Implementation Of AI/ML Scoring System in FinTech

- Ongoing

USA

Financial Services

Custom Software Development Artificial Intelligence Application Testing IT Staff Augmentation

Description

ABOUT THE CLIENT

Our client is a financial company that specializes in providing financing to small and medium-sized businesses in the US. They operate in the high-risk lending segment with an average decision time of 2 business days. The client approached us to improve the underwriting process by integrating various third-party applications to collect and validate data, and further implement machine learning (ML) tools.

PRELIMINARY UNDERWRITING PROCESS

The manual underwriting process included many steps that were handled by the company's employees:

Credit Processing (at this stage, the applicant fills out and submits the loan application);
Data Entry (the data entry specialist receives information from various sources, including government agencies, third-party services, and documents, and enters it into the internal document management system);
Data Review (the underwriter carefully reviews and verifies the truthfulness, integrity, and consistency of the information contained in the application);
Analysis (senior underwriter determines the level of risk of the applicant's business and its creditworthiness)
Approval (a credit analyst approves the loan and the terms of the company's cooperation with the applicant or refuses to grant a loan in case of a high probability of default or delays in payments);
Credit Administration (after the loan is approved, the application is passed to the credit administrator, who prepares loan agreements and updates the loan dossier);

Challenge

CHALLENGES

Underwriters process numerous digital and physical documents, and dozens of online data sources, and enter the collected information into the system. They also conduct a complex and lengthy process of risk assessment of a potential client. They determine whether the client is solvent and whether it is worth entering into a loan agreement with them. After that, a decision is made to accept or reject the application.

Because manual underwriting is a rather time-consuming process, several employees usually work on processing applications simultaneously.

As a result, the following problems arise:

allocation of responsibilities in decision-making, document processing, and data entry from third-party services
editing rights distribution, which leads to conflicts and possible storage of conflicting data
a necessity for regular synchronization between employees to understand the scope and tasks that remain to be completed; determining the right moment to move to the next stage of the audit; identifying contradictions, missing information, etc;

Parallel processing reduces audit accuracy due to the usual human factor. The probability of error and loan default increases, but at the same time, the cost of the entire process increases due to the high cost of human labor.
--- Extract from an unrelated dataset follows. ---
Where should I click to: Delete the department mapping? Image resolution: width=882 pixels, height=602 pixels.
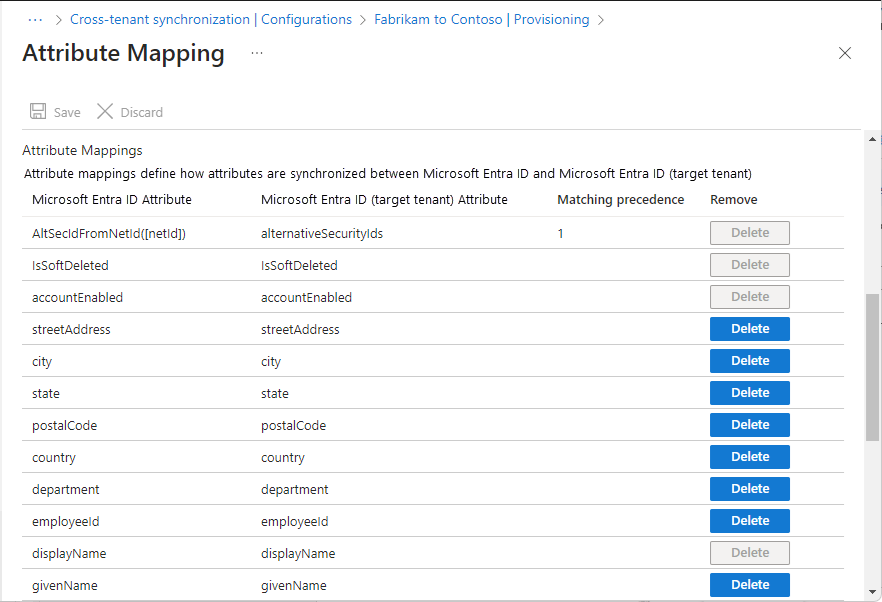[749, 489]

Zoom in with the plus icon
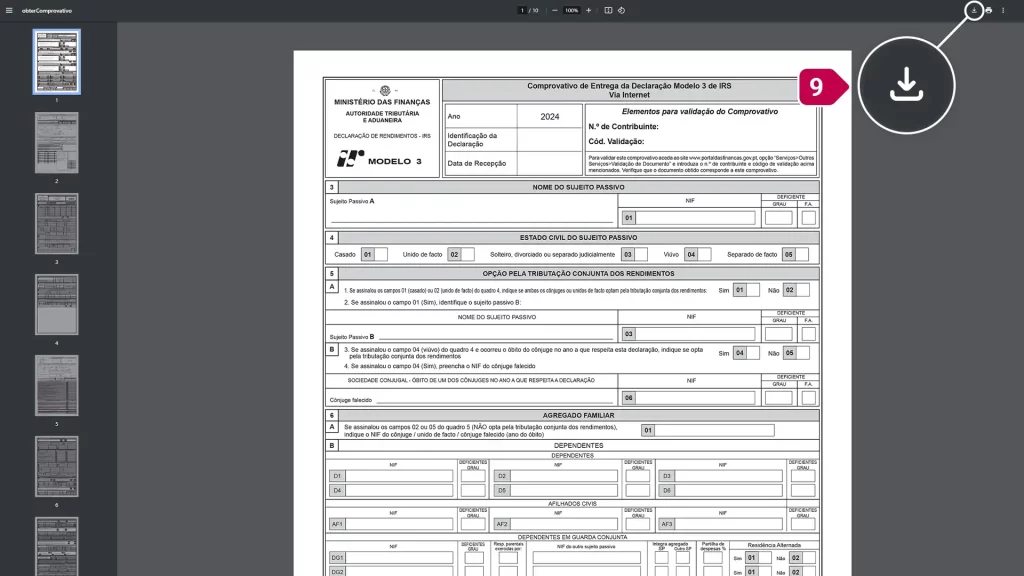[x=587, y=11]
In summary, time, price, and poor quality were the main challenges to success.

Overall, the customer default rate was about 24%, which was normal for this type of company, but not enough for rapid growth. To solve this problem, it was decided to implement an ML model and automation ETL technology (Extract - Transform - Load) in the underwriting process to improve the accuracy of credit recommendations and default risk mitigation

CLIENT'S REQUIREMENTS

The client needed to support and improve the CRM system used in the underwriting process by implementing an AI/ML model in third-party services. The main requirements for the project were:

Collecting accurate and relevant data: The dedicated team had to ensure the integration of 7 third-party services and platforms to collect information about the applicants' business, sufficient for underwriters to review and identify risks and then use the ML model. On average, it takes about 4 months to set up a single integration from scratch. This time includes the entire development cycle, starting with the creation of the technical specification and ending with the implementation of a stable version after several iterations, fixes, and modifications to take into account the features of the third-party service. However, we only had about a year to prepare the integration process before moving on to the next steps.
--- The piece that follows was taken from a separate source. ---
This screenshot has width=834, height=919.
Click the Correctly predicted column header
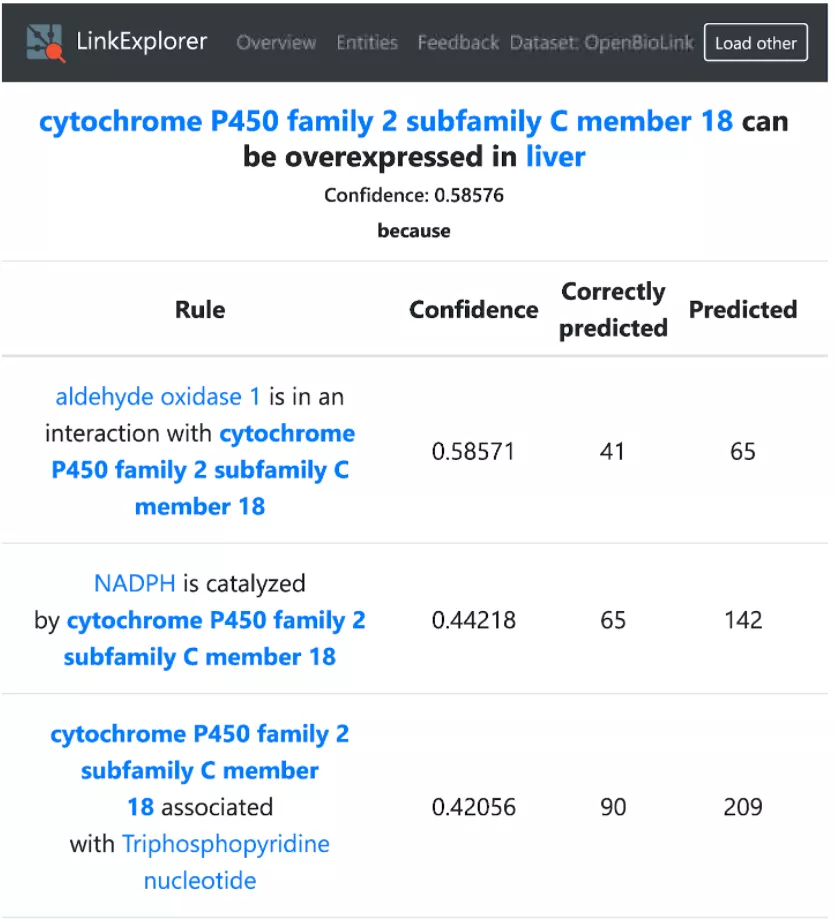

Data conversion and processing: For artificial intelligence to work with data and determine ratings for lenders, the data must look the same. But because it is extracted from different sources, the formats in which it comes to us also differ. At the same time, services can sometimes provide incomplete, incorrect, or outdated data, as well as duplicate data. The Transform stage solves this problem. The ETL process filters out duplicates, checks the data for completeness, and, if necessary, makes additional requests to services, detects conflicts, converts the data to the same format, and saves it to the data warehouse. The stored information is there until requested and effectively returns the required amount of data.
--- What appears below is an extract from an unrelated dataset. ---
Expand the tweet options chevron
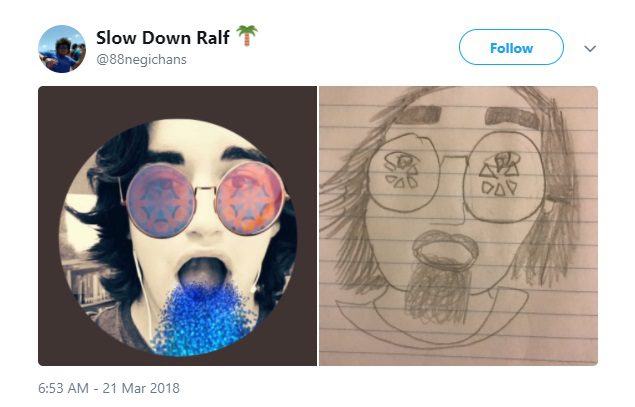This screenshot has height=407, width=635. (590, 48)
Model training and validation: Developing reliable ML models requires a systematic approach to training and validating algorithms. The main goal was to reduce the default rate by 10%, bringing the overall rate down to around 14%. A dedicated team of engineers also had to ensure that the models were constantly updated and validated to adapt to changing market dynamics.

Solutions

IMPLEMENTED SOLUTION

The development team had a task to create an automated system that could efficiently collect, process, and validate data from many third-party services, assess the risks associated with loan applications, and offer informed decisions based on the information received. The expectation was for accuracy, reliability, efficiency, and independence. The following solutions were implemented for this purpose:

Data Binding: .Net engineers have integrated an ETL pipeline that allows us to obtain accurate data about the applicant's business and a holistic view of the client's financial condition based on data from integrations with third-party services.

All available information was extracted from various sources. During the process of obtaining it, it was important to address data quality issues, for example, to make sure that all available data is complete.

Initial data are presented in different structures and need to be further processed. The next step is to transform, standardize, and bring it into a common format, eliminating differences in types and units of measurement.

At this stage, quality issues such as removing duplicate records and eliminating conflicts based on source priority can also be resolved, with such information being highlighted for the user.

The implementation of the ML model for accurate assessment of cooperation risks, using our tools, allowed us to store the processed information in a single source and a unified format.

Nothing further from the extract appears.